Responda às perguntas abaixo com base no texto sobre informação e senso comum.
1. Segundo o texto, o que destrói preconceitos e desmonta "verdades forjadas"?
2. Por que as contradições entre os artigos compartilhados são consideradas saudáveis e enriquecedoras?
3. De quantos brasileiros o texto fala ao mencionar as necessidades a serem atendidas?

[Texto do documento]
===============

Contra a epidemia de senso comum que toma conta do Brasil insisto em compartilhar informação. Toneladas de informação. Mais técnicas, em alguns casos. Mais simplificadas, em outros, mas nunca sem deixá-los cair no autoengano, no senso comum incorreto.
Nestes tempos de relacionamentos por redes sociais e de interação compulsória em que todos opinam sobre tudo, com absoluta certeza, mesmo sem terem a mínima noção da complexidade dos assuntos nos quais se metem, achando que bastam dedos, telas e teclados, insisto em publicar informações que considero essenciais para ajudar aos leitores interessados formarem opinião bem fundamentada sobre os assuntos.
Somente a informação honesta, para além do senso comum raso, destrói preconceitos, desmonta ” verdades forjadas”e torna explícitos os jogos de interesses e poder que permeiam as relações humanas desde sempre.
Nem sempre concordo com tudo que está exposto nos artigos e trabalhos que compartilho. Admito que os diagnósticos e remédios apresentados em vários dos artigos e trabalhos compartilhados podem, eventualmente, mostrar contradições entre si, em alguns pontos. Na minha opinião isto é saudável e enriquecedor pois fomenta o debate, que é o melhor caminho para o aperfeiçoamento das políticas públicas e melhoria nas condições de vida de todos, o objetivo maior.
Sectarismos e imposições de decisões polêmicas goela abaixo da sociedade, baseadas em diagnósticos apressados, não são o melhor caminho para se encontrar as respostas que atendam as necessidades de 205 milhões de brasileiros.

===============

[Dados armazenados]
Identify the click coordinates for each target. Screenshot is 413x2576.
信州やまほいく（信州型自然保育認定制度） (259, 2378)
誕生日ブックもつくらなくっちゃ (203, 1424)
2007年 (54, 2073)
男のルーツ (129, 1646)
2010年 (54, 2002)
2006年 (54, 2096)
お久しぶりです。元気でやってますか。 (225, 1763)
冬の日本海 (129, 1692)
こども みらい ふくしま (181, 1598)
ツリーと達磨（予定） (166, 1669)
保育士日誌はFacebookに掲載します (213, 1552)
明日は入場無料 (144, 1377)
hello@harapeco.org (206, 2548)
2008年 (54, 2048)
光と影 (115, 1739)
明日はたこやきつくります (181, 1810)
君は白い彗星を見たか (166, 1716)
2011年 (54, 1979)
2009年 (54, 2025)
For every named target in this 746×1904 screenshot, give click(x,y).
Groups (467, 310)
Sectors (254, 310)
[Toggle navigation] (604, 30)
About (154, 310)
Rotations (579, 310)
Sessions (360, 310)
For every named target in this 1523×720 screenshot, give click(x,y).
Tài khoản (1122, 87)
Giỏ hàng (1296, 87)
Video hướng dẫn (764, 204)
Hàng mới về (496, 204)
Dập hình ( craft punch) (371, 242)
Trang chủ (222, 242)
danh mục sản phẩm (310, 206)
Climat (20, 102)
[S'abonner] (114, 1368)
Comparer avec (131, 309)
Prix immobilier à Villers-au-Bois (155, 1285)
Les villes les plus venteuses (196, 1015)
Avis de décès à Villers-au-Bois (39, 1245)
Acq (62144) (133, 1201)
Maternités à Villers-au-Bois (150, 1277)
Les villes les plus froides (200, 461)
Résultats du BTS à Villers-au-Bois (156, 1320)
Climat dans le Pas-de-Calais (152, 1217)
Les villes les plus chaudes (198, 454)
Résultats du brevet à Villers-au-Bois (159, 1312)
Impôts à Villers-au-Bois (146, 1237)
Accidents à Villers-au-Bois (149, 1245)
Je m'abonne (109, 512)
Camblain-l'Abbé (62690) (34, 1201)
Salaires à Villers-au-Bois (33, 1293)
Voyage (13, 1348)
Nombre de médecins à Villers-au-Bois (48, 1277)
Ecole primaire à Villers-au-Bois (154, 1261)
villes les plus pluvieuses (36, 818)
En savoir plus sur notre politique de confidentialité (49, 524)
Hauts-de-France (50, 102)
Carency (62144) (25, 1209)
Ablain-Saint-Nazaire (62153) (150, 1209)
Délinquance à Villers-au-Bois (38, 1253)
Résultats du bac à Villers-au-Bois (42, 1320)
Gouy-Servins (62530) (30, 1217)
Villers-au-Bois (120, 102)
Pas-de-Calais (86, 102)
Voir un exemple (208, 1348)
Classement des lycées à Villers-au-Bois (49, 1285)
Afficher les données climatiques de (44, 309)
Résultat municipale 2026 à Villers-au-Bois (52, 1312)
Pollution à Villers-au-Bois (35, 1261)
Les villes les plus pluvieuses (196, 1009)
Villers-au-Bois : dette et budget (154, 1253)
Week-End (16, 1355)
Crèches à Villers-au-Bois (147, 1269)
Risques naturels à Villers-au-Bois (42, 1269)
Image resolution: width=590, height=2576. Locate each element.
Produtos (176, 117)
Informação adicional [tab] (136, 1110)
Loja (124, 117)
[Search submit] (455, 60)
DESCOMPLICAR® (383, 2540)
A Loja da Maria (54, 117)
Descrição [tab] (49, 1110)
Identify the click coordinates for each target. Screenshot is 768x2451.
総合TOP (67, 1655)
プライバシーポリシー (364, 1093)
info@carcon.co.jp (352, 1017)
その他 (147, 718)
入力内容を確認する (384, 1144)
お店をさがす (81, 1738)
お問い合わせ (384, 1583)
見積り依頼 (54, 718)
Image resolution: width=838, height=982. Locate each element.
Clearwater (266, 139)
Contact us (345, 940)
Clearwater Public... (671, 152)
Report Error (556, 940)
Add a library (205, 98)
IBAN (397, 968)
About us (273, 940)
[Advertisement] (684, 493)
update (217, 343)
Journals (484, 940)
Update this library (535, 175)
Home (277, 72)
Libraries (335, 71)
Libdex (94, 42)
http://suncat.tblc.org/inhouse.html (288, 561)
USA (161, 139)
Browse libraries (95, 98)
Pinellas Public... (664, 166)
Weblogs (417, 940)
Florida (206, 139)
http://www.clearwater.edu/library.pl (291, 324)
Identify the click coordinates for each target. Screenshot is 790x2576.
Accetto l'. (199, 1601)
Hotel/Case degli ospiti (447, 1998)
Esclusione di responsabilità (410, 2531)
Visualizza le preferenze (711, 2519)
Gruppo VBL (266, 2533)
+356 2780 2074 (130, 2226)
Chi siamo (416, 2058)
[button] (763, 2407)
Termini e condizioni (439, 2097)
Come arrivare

===============

[Resultado do exercício]
1. Somente a informação honesta, para além do senso comum raso.
2. Porque fomentam o debate, que é o melhor caminho para o aperfeiçoamento das políticas públicas e a melhoria nas condições de vida de todos.
3. 205 milhões de brasileiros.